▸ Assignment: The data must be returned exactly. No line may be left out.

Stored data:
------------------------------------------------------------

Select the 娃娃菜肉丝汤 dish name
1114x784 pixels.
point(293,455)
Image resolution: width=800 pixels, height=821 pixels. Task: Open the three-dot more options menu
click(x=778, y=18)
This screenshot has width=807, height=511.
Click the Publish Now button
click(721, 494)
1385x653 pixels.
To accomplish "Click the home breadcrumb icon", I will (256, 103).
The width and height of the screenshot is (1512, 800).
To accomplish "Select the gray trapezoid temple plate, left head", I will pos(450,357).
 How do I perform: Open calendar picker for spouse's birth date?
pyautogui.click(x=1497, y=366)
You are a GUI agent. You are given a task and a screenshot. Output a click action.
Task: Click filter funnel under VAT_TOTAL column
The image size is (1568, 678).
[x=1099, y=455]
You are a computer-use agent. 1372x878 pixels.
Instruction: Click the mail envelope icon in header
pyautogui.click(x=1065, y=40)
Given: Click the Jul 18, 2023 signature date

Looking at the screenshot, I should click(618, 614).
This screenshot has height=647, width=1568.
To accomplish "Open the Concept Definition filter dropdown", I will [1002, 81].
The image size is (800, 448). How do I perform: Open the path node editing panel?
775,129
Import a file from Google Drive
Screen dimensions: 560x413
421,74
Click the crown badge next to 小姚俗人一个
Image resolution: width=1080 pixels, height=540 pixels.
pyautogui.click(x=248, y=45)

------------------------------------------------------------

▸ Exercise output:
Select the 娃娃菜肉丝汤 dish name
1114x784 pixels.
point(293,455)
Image resolution: width=800 pixels, height=821 pixels. Task: Open the three-dot more options menu
click(x=778, y=18)
This screenshot has width=807, height=511.
Click the Publish Now button
click(721, 494)
1385x653 pixels.
To accomplish "Click the home breadcrumb icon", I will (256, 103).
The width and height of the screenshot is (1512, 800).
To accomplish "Select the gray trapezoid temple plate, left head", I will pos(450,357).
 How do I perform: Open calendar picker for spouse's birth date?
pyautogui.click(x=1497, y=366)
You are a GUI agent. You are given a task and a screenshot. Output a click action.
Task: Click filter funnel under VAT_TOTAL column
The image size is (1568, 678).
[x=1099, y=455]
You are a computer-use agent. 1372x878 pixels.
Instruction: Click the mail envelope icon in header
pyautogui.click(x=1065, y=40)
Given: Click the Jul 18, 2023 signature date

Looking at the screenshot, I should click(618, 614).
This screenshot has height=647, width=1568.
To accomplish "Open the Concept Definition filter dropdown", I will [1002, 81].
The image size is (800, 448). How do I perform: Open the path node editing panel?
775,129
Import a file from Google Drive
Screen dimensions: 560x413
421,74
Click the crown badge next to 小姚俗人一个
Image resolution: width=1080 pixels, height=540 pixels.
pyautogui.click(x=248, y=45)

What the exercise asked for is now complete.